O cotidiano como lugar de escuta

A psicanálise, quando de fato atravessa alguém, começa a se infiltrar nas pequenas coisas do cotidiano. Está na forma como olhamos um filho, um estudante, um colega. Está no silêncio que deixamos existir, no cuidado com as palavras, na capacidade de escutar o que não foi dito. Na Escola, buscamos cultivar esse olhar em tudo o que fazemos.

Nos encontros presenciais, nos espaços online, nas aulas, nas discussões teóricas, há sempre uma tentativa de sustentar algo que não é apenas “ensino”, mas presençaética e experiência. Cada psicanalista da EPC carrega, junto com seu saber teórico, a responsabilidade de manter vivo o espírito da psicanálise: o de não saber tudo, o de escutar o novo, o de sustentar o desconhecido.

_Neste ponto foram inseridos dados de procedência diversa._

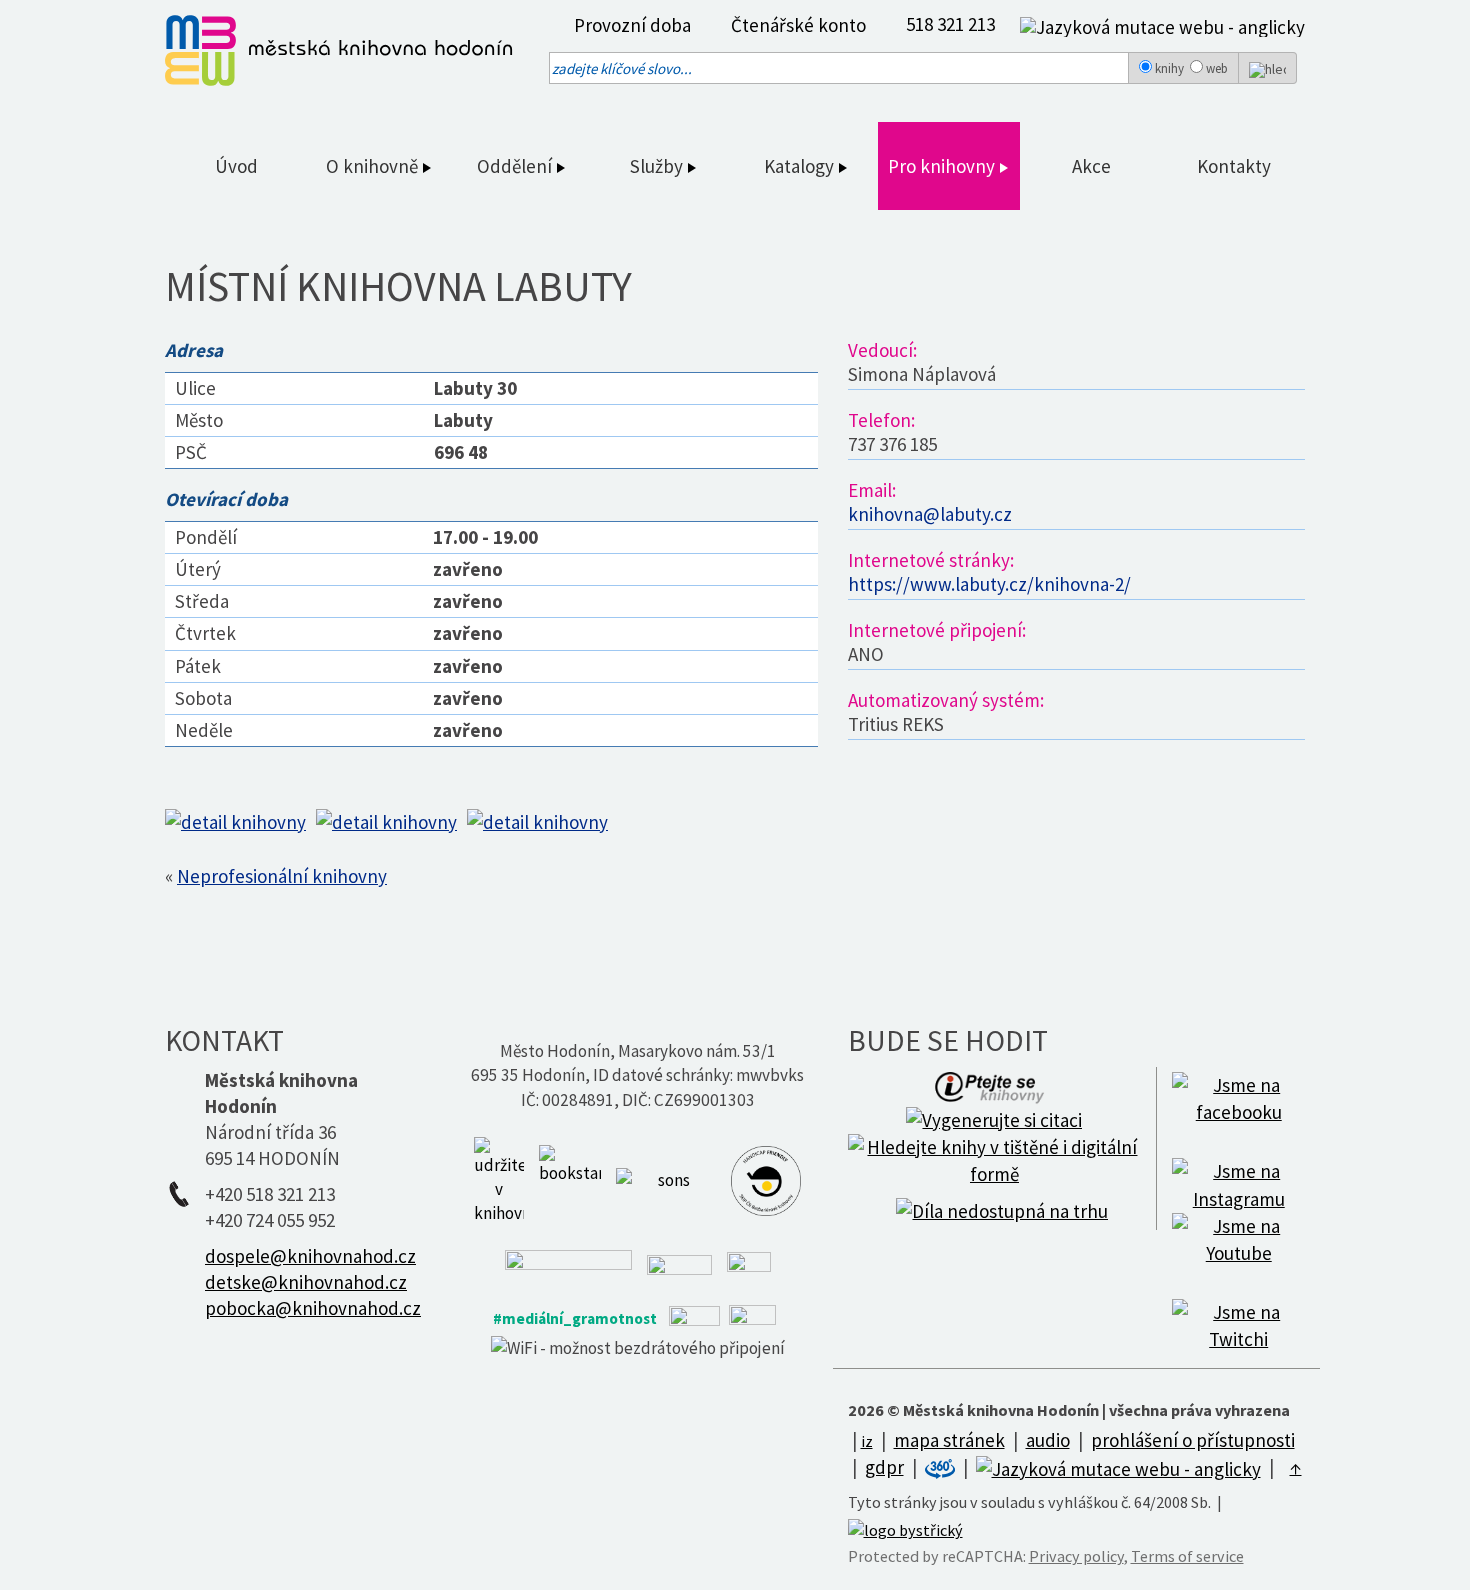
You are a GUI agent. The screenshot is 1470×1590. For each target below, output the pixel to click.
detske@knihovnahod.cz (306, 1282)
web (1217, 68)
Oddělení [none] (516, 166)
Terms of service (1187, 1556)
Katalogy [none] (801, 166)
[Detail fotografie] (240, 820)
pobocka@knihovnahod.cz (313, 1308)
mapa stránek (949, 1440)
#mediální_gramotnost (575, 1318)
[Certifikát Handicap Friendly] (766, 1179)
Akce (1091, 166)
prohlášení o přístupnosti (1193, 1440)
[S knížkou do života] (570, 1179)
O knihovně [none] (374, 166)
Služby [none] (658, 166)
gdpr (884, 1467)
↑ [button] (1296, 1467)
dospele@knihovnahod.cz (310, 1256)
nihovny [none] (964, 166)
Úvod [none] (236, 166)
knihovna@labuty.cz (930, 514)
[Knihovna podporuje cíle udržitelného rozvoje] (499, 1179)
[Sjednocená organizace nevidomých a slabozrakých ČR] (666, 1179)
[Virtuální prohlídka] (942, 1467)
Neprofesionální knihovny (282, 876)
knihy (1169, 68)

E é justamente isso que mantém a EPC viva. Não somos uma instituição que se fecha em si mesma, mas uma escola que se abre para o mundo, que se renova a cada encontro, que se reinventa a cada fala, que cresce com cada aluno que atravessa seu percurso.

 

Entre o rigor e o afeto

Transmitir psicanálise é, para mim, um ato de amor. Mas é um amor que exige rigor, responsabilidade e coragem. É amor por aquilo que não se domina, por aquilo que insiste em escapar e, mesmo assim, nos convoca.

Na EPC, temos buscado sustentar essa combinação delicada entre rigor teórico e sensibilidade humana. Nossos cursos, seminários e grupos de estudo são pensados para que cada participante possa encontrar um espaço de escuta verdadeira, de si e do outro. Não buscamos formar “profissionais”, mas sujeitos implicados, capazes de sustentar uma escuta ética, sensível e aberta ao desconhecido.

 

Uma travessia coletiva

A EPC não é apenas uma escola, é um espaço coletivo. Uma coletividade de pessoas que acreditam que a psicanálise pode transformar o modo como vivemos, nos relacionamos e compreendemos o sofrimento humano. E essa transformação acontece quando nos permitimos, juntos, viver o percurso. É isso que sustenta cada projeto que criamos: os grupos de leitura, estudos, os encontros presenciais, os cursos de pós-graduação.
Tudo nasce de um mesmo desejo: o de fazer da psicanálise uma experiência acessível, viva e responsável, que se mantenha fiel à sua ética e, ao mesmo tempo, conectada ao nosso tempo.

 

O tempo e a escuta

Gosto de pensar que a EPC é um espaço onde o tempo tem outro ritmo. Onde é possível desacelerar, escutar, pensar, sentir. Onde a formação não se mede por horas, mas por experiências. E onde cada estudante, cada psicanalista, cada palavra dita em espaços coletivos, faz parte de um mesmo compromisso: sustentar o desejo de escutar o inconsciente, em nós e no outro.

A transmissão da psicanálise, afinal, não é uma questão de ensinar, é uma questão de sustentar. E é isso que temos buscado, todos os dias, aqui na EPC: sustentar o que há de mais vivo, mais humano e mais transformador na experiência analítica.

 


Texto escrito por Fabricio Tavares, Psicanalista, graduado em filosofia e serviço social; especialista em psicanálise; mestre em serviço social.